Взглянул на часы на стене, надо успеть на Синопскую набережную к взрыву храма. Всё-таки не успел. По развалинам ходили солдаты. У самой Невы стояли два чёрных старичка. Один из них схватил проходившего мимо зеваку за рукав, показав пальцем на развалины, спросил: куда её перевозят? – Её не перевозят, а сносят. На её месте построят гараж или оранжерею. – Жирею? – не понял старик.
Когда солдаты ушли, влез на груду кирпича, долго рылся в развалинах. Нашёл женскую косу, грош, образок.
Мимо; мост, машины, машины. С кирпичного завода везут на угольный склад кирпичи, со склада на завод везут уголь. Шевеленье минералов. С юга везут плодоовощи, на южное кладбище везут обессиленных.

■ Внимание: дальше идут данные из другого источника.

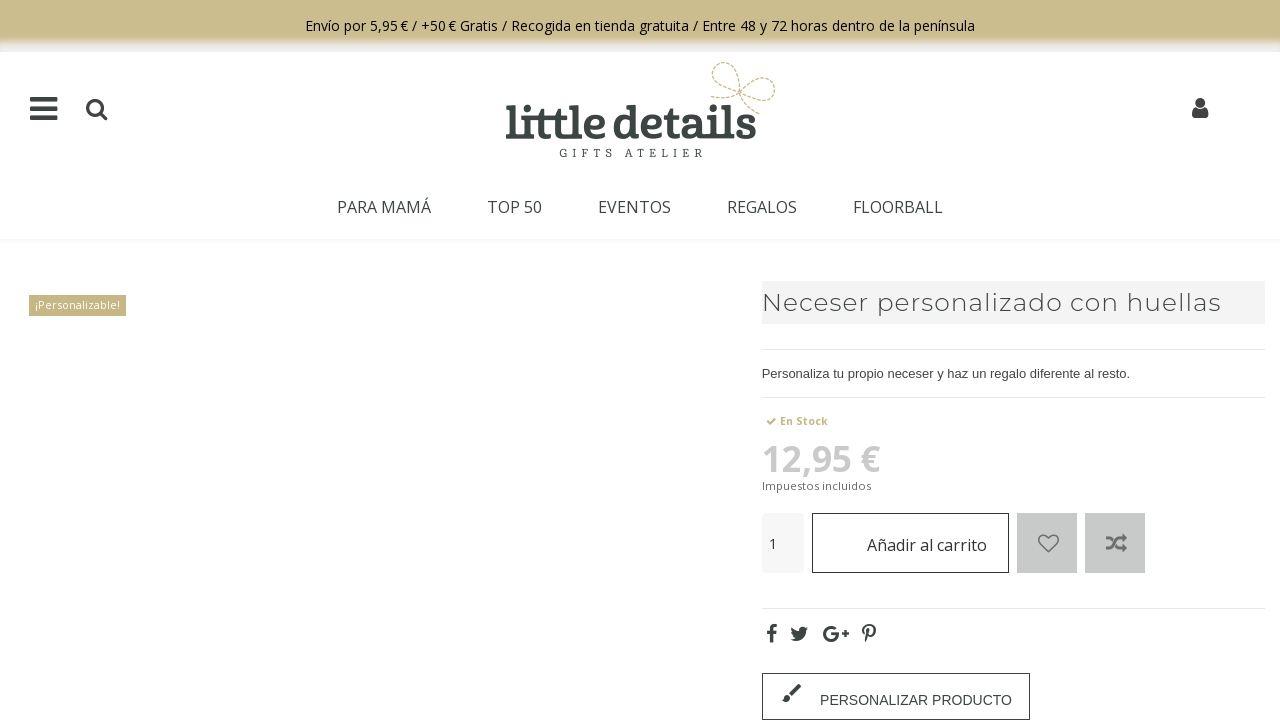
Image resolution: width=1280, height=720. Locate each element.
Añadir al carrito (910, 542)
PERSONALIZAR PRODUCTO (896, 694)
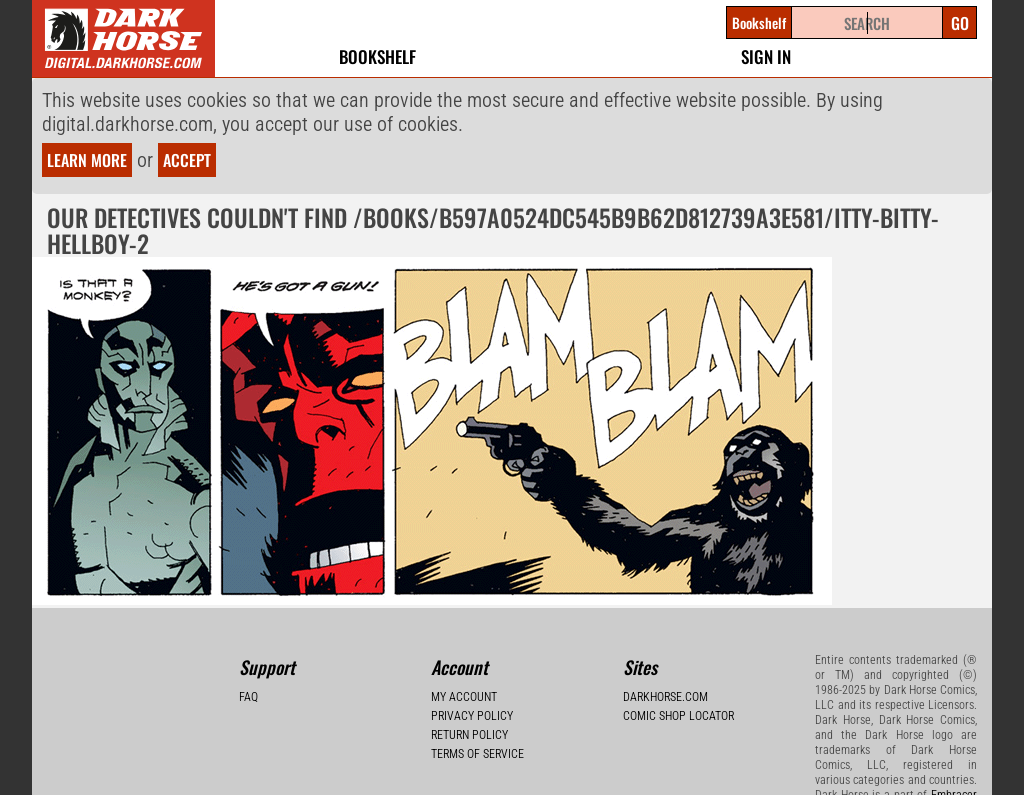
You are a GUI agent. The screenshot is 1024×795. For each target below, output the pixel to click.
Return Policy (469, 735)
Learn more (87, 160)
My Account (464, 697)
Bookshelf (377, 56)
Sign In (766, 56)
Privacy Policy (472, 716)
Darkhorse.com (665, 697)
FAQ (248, 697)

Свернул в переулок. Перед одним из домов прыгают мужчины в белых рубашках. Из окон роддома жены записочки кидают. А кому-то швырнули и деревяшку. Зашёл отдохнуть в зубную поликлинику. Поднялся в огромный блестящий зал. Громкоговоритель выкрикивал фамилии в комнату наслаждений. Соседка слева как на вибростенде, предложил успокаивающее. Женщина справа (при чём здесь скульптурная шея?) застыла в предчувствии комы. Интересно, какие зубы были у Кановы? Соседка слева совсем посизела. Ах чёрт, он удружил ей пургативное! Надо бежать. С криком «безобразие» он кинулся к выходу. На лестнице задел санитара, тот выронил стальной сундучок. По всей лестнице рассыпались жёлто-алые зубы.

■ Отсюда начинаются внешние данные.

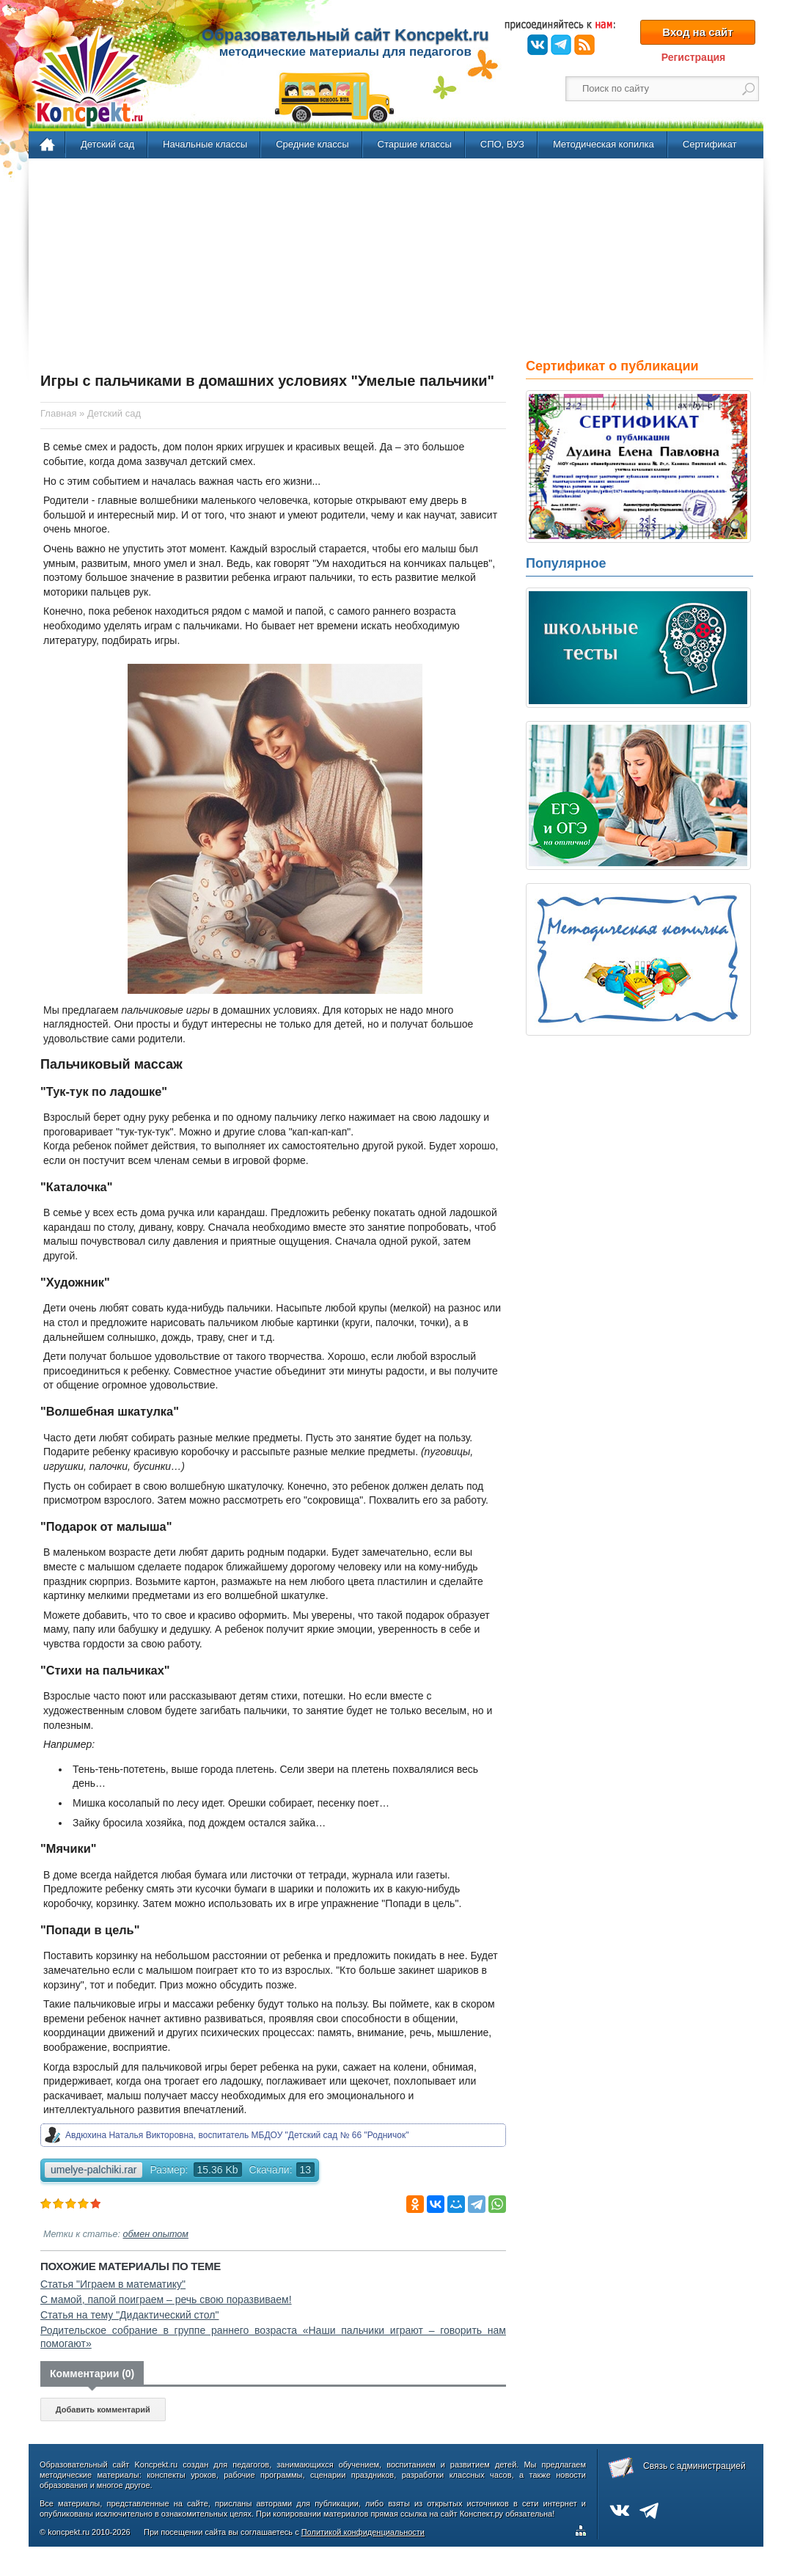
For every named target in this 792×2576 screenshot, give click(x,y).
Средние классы (312, 144)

В трамвае вспоминал правила хорошего тона: Если женщина, сидящая на диване, предлагает вам садиться, не садитесь рядом с ней, а берите отдельный стул. Если же женщина начала разговор, немедленно предложите ей стул и не начинайте разговора, пока она не снимет боты. Не отказывайтесь, если вас просят что-нибудь спеть или сплясать. Вино наливают до пояска рюмки. Во время обеда не курить. Красить губы можно только в ресторане. Подлинно культурный человек не станет вытираться грязным полотенцем.
Трамвай привёз в тишь Крестовского острова. Шаги по размазне дорожек. На ходу несколько страничек «Малого Ламрима» Цзонкаба. А вот и Крестовское голубиное стрельбище, точнее – место, где оно когда-то было. Ржа, проволока, обгорелый (не от страсти ли) матрац, чемодан с письмами и игрушечными головами. Минута прострации. Долго смотрел на воду с моста. Почудился на дне автобус с пассажирами. Вон, даже пузыри поднимаются изо рта водителя. Нет, это рябь. Что же там блестит? Присел на край мокрой скамьи. Снег. В черноту светил прожектор. Там, где у тени была шея, в пустоте, в черноте, на фоне зыбкой, мокрой, ирреальной материи падающего снега появилось отражение. У тени вдруг разверзся лоб, края раны засияли, и стало видно, что в голове у отражения дрожит огромный сверкающий эллипс… Снова рябь. Страшно смотреть – и хочется! Нет.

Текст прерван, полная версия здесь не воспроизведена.